The defendants Lillie Ott Snyder, Clarence F. Ott, Alfred W. Ott and Blanche Marye Ott Hawkins, the defendant Margaret K. Ott, individually and as executrix of Henry L. Ott, deceased, and the infants Mary Louise Ott, Clarence Charles Meixner and Bernard Irvin Manteuffel, by their guardian ad litem, have filed cross-appeals from various portions of the said judgment. The defendants Edith Margaret Ott Meixner, Ruby Florence Ott Manteuffel, remaindermen and adult children of Clarence Ott, the defendant John Lapsly Ott, and the Chemical Bank and Trust Company, as administrator with the will annexed of Mary A. Ott, deceased, have not appealed. The defendant John Lapsly Ott, who was an infant during the litigation and represented, as were the other infants, by the guardian ad litem, has since become of age and, although originally an appellant, withdrew his appeal after becoming of age. The remaining infants are Mary Louise Ott, a daughter of Henry, and two sons of Mrs. Meixner and Mrs. Manteuffel, vested remaindermen, and are represented by the guardian ad litem.
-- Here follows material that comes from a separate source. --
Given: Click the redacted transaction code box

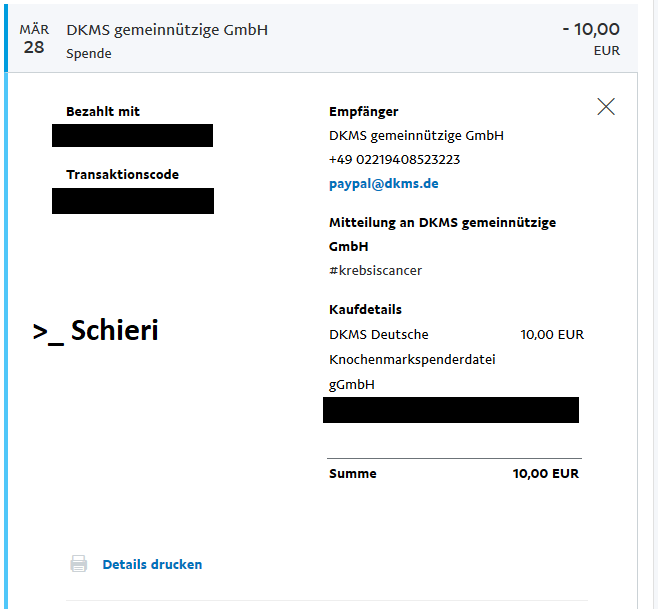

In view of the referee’s clear and comprehensive opinion and full report, it is unnecessary and inadvisable to consider in detail in this opinion all the numerous charges and claims that were litigated, since, after an examination of the whole case, it is our opinion that the decision of the referee and the judgment entered thereon and the orders made and filed are correct and should be affirmed, except as to the basis and amount of the surcharge, an interest item on estate taxes, and the amount of certain fees allowed. We will, therefore, discuss in this opinion only those items which either require modification or are necessary to be stated in order to understand the nature and extent of such modification.
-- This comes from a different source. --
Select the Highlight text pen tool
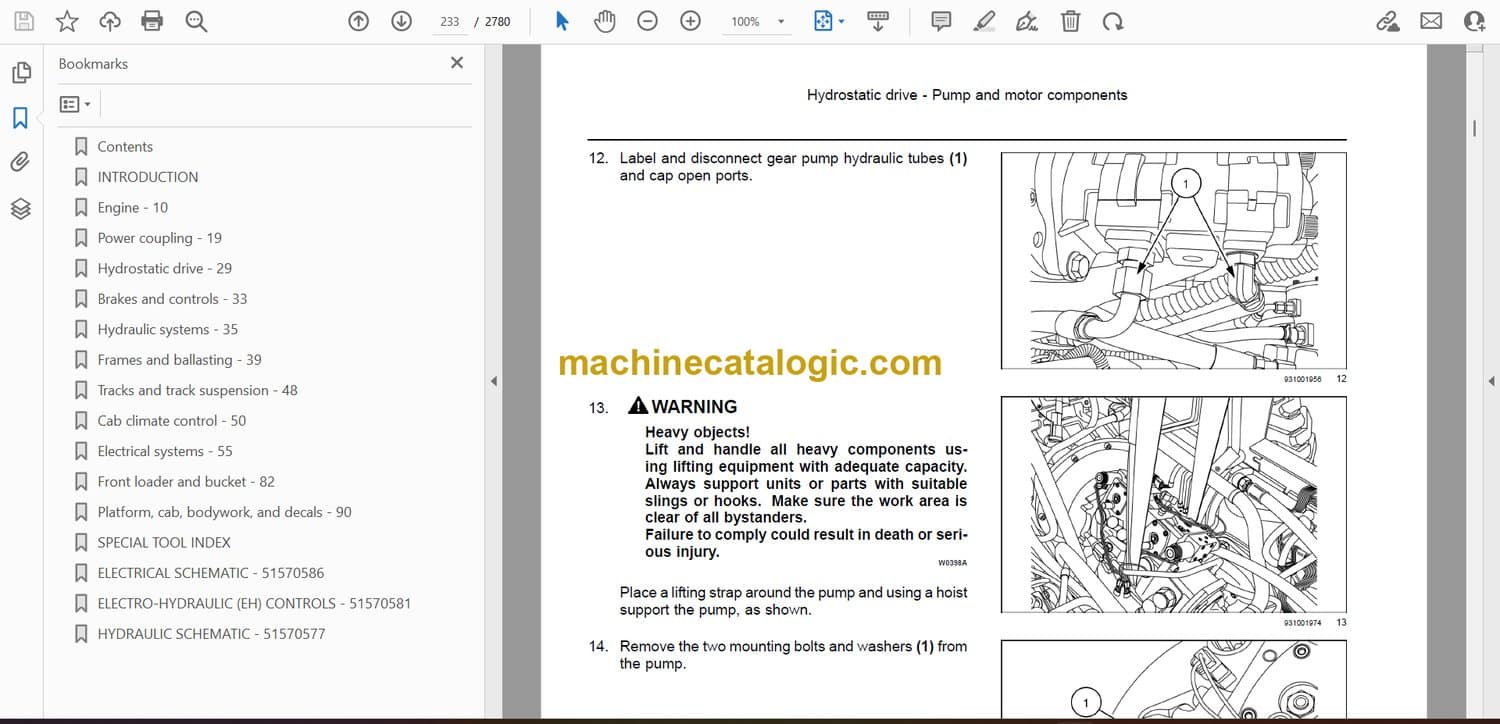(984, 21)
With regard to the construction of the original trust indenture and the modifications thereof, the referee properly held that the original indenture of February 19, 1929, extended by its terms to the trustee immunity from liability for loss resulting from the retention of the original securities delivered by the settlor to the *415trustee, or from the exchange of such original securities for American Radiator shares, but extended no such immunity from liability for loss resulting from the retention of the American Radiator shares received in exchange; and that accordingly so far as those shares were concerned, the trustee, in the care and management of the investment, was bound to employ such prudence as prudent men of discretion employ in such matters in their own like affairs. He also properly held that a great trust company, having at its command special knowledge of market and financial conditions and an organization skilled in the investment of funds, must, in the exercise of ordinary care, bring to the management of estates intrusted to its care this specialized knowledge and experience, since an ordinarily prudent man in the exercise of ordinary care would not fail to do this in the management of his own affairs if such advantages were available to him. He also ruled that the question of retaining or disposing of the shares of common stock was neither ignored nor neglected by the trustee, but that it was its honest and best judgment that the stock should not be sold at the then prevailing depression prices already reached when the trustee was, for the first time, finally in complete control after the settlement of August 9, 1930; he further held that the net depreciation of ten or eleven points between August, 1930, and the date of the account was not so far out of line with the depreciation of other high-grade securities as to indicate legal fault in retaining the investment; that if there was error, it was an error of judgment and was not negligence for which the trustee might be surcharged, and that the trustee was not guilty of fraud, bad faith or divided loyalty as claimed. In these conclusions we hold that the referee’s rulings are, in all respects, correct.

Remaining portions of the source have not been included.